Please give back every line of the records below without changing a character, and leave the pictures out.
□ □ □ □ □ □ □
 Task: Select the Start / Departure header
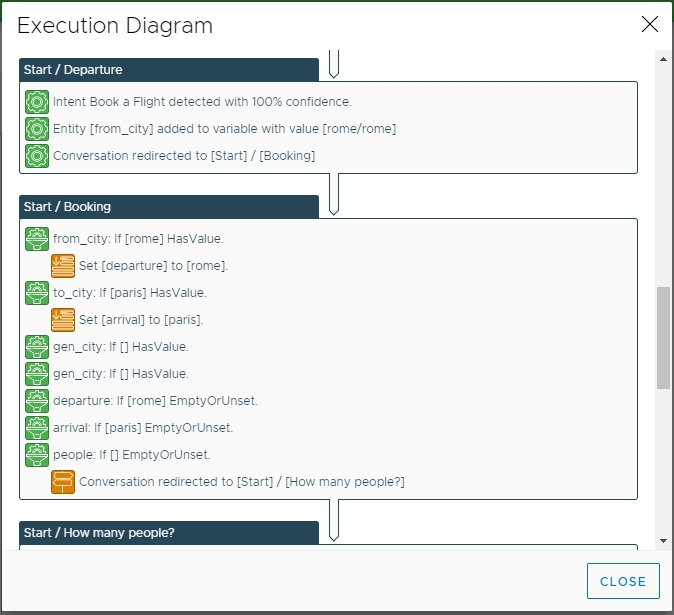[168, 70]
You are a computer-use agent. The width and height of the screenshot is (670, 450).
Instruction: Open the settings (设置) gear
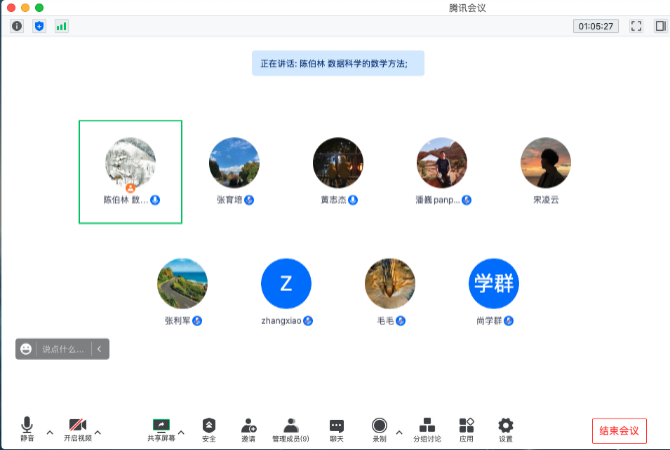coord(506,429)
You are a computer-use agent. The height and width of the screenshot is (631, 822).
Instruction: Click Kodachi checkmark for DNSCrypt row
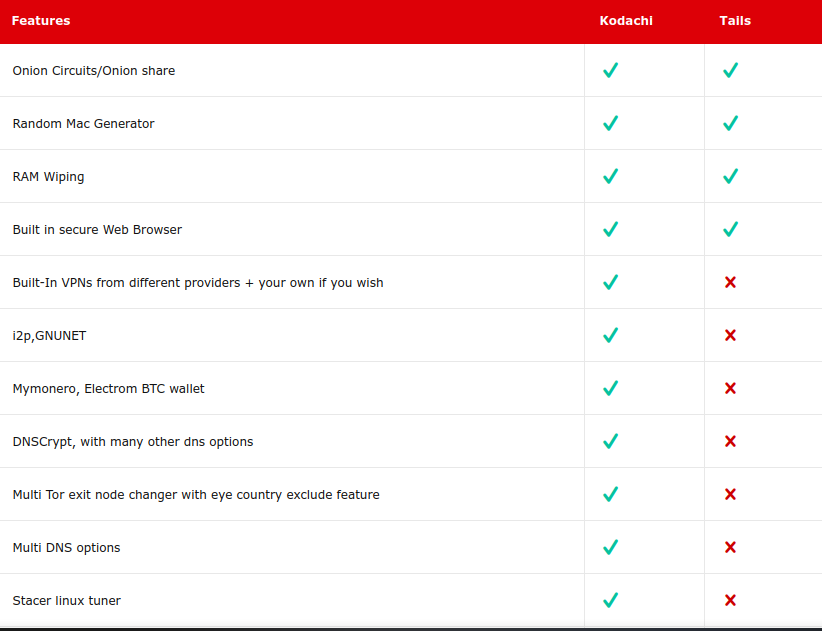(611, 441)
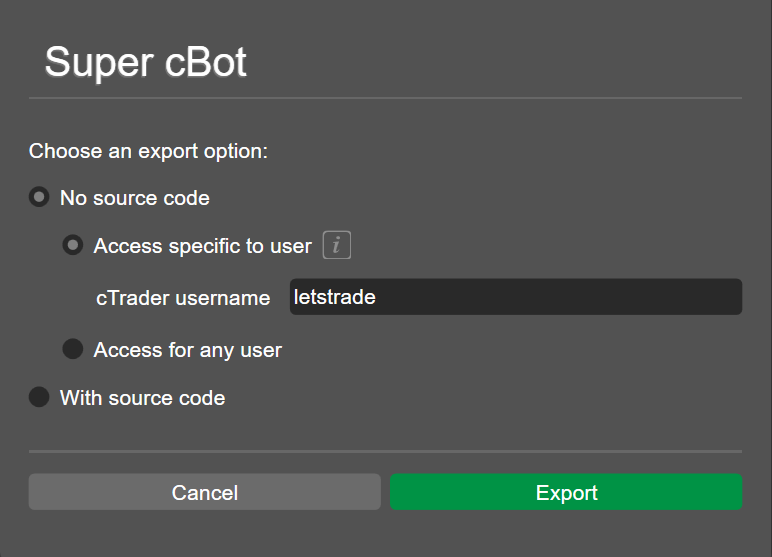Click the Super cBot dialog title

(x=145, y=62)
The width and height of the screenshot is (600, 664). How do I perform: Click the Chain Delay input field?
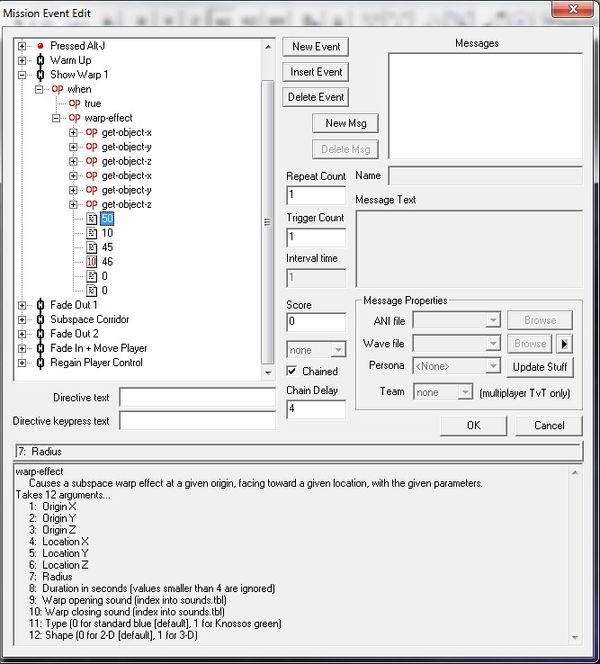[315, 408]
□ □ □ □ □ □ □
_Right answer_:
 Task: Select the Start / Departure header
[168, 70]
You are a computer-use agent. The width and height of the screenshot is (670, 450).
Instruction: Open the settings (设置) gear
coord(506,429)
You are a computer-use agent. The height and width of the screenshot is (631, 822).
Instruction: Click Kodachi checkmark for DNSCrypt row
(611, 441)
Click the Super cBot dialog title

(x=145, y=62)
The width and height of the screenshot is (600, 664). How do I perform: Click the Chain Delay input field?
[315, 408]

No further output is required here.